Day 7 - Counting the Cost

I was able to cut back to 3 hours of sleep this last day and spend way more time playing the piano then I have recently :D. But perhaps I should mention something lest you think that I have completely adapted - my tiredness level. For the majority of the time I don't notice it. Then there are those moments like when I was reading a Book today - I just can't read another line; my head does the involuntary jerks of nodding off to sleep. Essentially if I'm doing a task that involves any sort of movement (ex. piano, typing, walking, speaking, grading, cooking, etc.) I don't notice any tiredness or if so very little. But if I'm doing a mentally taking sedimentary task I'm in trouble.

There are only a couple of periods, maybe 1/2 an hour to an hour during three our of my four awake periods where I actually think - Wow, I'm tired. It would be nice to take a nap right now. The rest of the time is no issue and the thoughts don't even cross my mind.

Thinking about this caused me to wonder something - What if I never do adapt all the way where I won't feel this tiredness between periods? What if I do oversleep my alarm occasionally? Would I want to go back to sleeping 8 hours if things never improved more?

The simple answer is this: the benefits of sleeping like this out way the costs. Wait, isn't there some medical concern about these sleep cycles long term? I'm not denying it, but even if there was I still say the benefits win.

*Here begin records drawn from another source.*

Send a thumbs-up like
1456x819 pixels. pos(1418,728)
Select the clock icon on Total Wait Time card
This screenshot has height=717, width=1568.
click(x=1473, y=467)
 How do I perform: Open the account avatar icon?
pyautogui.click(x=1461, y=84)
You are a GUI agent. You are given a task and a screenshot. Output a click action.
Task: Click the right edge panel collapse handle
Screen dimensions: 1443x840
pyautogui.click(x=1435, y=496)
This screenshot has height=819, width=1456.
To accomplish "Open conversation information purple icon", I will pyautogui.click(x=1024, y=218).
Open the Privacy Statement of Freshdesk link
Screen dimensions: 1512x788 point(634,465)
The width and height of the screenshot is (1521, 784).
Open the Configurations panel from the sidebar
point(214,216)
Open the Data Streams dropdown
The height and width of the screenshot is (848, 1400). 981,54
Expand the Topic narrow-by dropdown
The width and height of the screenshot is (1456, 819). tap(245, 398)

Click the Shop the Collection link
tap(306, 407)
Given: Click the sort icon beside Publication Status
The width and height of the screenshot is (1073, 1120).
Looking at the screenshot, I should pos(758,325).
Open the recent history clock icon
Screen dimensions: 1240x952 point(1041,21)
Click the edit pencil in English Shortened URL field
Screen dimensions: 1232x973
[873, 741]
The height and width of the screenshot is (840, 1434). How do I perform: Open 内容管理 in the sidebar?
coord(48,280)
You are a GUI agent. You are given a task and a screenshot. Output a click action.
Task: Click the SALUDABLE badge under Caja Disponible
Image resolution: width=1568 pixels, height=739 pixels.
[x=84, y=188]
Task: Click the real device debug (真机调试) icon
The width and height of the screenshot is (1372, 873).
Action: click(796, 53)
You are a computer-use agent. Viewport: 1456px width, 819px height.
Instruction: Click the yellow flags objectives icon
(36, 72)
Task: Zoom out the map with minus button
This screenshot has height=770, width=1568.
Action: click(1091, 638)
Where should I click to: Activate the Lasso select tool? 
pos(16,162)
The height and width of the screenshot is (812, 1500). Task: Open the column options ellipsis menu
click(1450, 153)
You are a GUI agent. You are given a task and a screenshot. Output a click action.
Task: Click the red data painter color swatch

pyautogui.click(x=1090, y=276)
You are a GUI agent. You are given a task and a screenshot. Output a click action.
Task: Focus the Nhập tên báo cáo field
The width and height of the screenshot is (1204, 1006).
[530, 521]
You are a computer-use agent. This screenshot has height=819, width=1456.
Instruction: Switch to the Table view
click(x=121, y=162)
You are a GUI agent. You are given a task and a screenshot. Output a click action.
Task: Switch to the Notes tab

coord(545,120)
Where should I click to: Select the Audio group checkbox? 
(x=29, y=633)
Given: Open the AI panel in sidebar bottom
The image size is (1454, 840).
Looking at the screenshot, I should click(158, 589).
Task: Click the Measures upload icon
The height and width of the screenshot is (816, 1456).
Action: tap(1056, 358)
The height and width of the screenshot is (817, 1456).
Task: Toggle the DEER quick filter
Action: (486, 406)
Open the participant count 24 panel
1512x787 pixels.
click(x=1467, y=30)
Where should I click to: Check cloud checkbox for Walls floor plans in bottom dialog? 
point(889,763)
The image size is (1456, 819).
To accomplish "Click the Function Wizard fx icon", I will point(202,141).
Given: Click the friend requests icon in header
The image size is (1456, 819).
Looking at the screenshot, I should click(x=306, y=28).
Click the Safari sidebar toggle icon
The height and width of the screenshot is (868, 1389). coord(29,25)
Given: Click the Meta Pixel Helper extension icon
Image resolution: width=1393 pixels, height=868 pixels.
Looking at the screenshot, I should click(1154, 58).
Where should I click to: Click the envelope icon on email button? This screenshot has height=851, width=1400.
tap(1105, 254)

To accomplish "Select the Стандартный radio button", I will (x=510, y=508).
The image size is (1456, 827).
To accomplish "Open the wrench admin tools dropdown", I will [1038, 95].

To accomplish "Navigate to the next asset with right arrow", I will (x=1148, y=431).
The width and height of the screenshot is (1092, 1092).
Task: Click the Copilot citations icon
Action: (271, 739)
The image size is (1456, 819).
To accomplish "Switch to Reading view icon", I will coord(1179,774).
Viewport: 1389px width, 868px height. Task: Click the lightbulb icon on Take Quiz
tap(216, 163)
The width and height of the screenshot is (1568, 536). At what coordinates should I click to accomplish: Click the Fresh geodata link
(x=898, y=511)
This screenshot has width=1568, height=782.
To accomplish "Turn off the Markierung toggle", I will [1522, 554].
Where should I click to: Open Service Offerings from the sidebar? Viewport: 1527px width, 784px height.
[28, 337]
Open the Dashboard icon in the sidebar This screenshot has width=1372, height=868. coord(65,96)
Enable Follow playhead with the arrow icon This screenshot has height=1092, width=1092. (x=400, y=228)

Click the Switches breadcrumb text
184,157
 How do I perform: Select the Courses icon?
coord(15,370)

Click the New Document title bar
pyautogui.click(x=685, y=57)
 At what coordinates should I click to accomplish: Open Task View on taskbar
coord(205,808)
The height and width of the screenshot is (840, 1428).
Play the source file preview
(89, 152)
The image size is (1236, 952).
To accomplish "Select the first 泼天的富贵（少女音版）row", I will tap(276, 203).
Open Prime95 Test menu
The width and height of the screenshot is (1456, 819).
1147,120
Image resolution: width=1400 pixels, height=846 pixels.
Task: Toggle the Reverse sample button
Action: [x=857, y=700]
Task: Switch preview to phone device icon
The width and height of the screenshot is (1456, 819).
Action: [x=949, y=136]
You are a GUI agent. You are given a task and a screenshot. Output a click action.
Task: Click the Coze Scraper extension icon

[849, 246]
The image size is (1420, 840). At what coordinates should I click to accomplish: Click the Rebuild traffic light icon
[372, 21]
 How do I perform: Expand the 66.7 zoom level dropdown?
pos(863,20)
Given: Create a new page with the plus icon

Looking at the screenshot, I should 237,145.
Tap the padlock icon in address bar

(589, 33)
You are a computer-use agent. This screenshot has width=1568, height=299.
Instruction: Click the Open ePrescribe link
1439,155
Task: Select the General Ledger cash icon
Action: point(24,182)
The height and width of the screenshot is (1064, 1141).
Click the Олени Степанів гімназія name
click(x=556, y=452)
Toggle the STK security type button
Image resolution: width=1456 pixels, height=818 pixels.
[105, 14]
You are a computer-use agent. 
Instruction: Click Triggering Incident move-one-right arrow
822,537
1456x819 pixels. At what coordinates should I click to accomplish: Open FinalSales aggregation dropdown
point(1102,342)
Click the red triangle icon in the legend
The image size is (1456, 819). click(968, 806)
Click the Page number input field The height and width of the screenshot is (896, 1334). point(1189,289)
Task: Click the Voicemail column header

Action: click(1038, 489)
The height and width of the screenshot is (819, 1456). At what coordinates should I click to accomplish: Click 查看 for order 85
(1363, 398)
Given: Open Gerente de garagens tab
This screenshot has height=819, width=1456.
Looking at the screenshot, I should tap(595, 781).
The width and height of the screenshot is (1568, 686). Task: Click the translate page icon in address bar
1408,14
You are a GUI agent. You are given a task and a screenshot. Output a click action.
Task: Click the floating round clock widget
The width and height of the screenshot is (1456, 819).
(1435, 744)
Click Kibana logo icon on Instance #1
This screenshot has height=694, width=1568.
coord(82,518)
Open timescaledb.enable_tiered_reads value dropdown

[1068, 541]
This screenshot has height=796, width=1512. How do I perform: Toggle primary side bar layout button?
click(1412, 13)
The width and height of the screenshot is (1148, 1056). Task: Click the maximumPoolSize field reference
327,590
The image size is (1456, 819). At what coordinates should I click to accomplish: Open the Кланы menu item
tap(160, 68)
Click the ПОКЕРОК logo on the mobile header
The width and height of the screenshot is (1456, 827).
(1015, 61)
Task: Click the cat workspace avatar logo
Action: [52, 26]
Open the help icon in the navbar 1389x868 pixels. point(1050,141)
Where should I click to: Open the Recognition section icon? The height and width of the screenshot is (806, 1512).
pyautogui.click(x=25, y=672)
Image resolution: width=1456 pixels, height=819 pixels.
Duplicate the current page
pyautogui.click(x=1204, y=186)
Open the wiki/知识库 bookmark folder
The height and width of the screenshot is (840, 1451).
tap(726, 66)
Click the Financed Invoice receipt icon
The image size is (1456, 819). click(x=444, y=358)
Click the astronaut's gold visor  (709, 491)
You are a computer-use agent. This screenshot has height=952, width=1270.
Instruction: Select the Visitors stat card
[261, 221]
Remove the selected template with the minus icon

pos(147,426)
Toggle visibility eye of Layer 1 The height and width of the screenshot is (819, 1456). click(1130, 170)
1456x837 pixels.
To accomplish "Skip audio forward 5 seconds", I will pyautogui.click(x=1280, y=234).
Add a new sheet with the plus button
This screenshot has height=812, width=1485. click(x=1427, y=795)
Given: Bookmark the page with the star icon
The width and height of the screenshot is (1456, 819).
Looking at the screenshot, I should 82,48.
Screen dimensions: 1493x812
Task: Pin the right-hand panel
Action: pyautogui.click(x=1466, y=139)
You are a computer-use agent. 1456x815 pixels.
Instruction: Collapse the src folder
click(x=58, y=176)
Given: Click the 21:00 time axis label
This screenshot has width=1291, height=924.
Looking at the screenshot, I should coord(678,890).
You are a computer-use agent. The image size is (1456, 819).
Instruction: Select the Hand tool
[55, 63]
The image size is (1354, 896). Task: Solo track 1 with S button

For me, the benefits really boil down to one point: time. Not just any time, but time to do things that can enhance my life. Like learning piano, Spanish, and Juggling, as well as spending more time in prayer and in the study of the Word. I have enough mental clarity using this sleep cycle to do each one to the best of my ability, and having time in the evening just feel like I doubled my practical day.

Even if I feel tired every once in a while I'm loving what I'm experiencing.

And this is only the completion of the first week!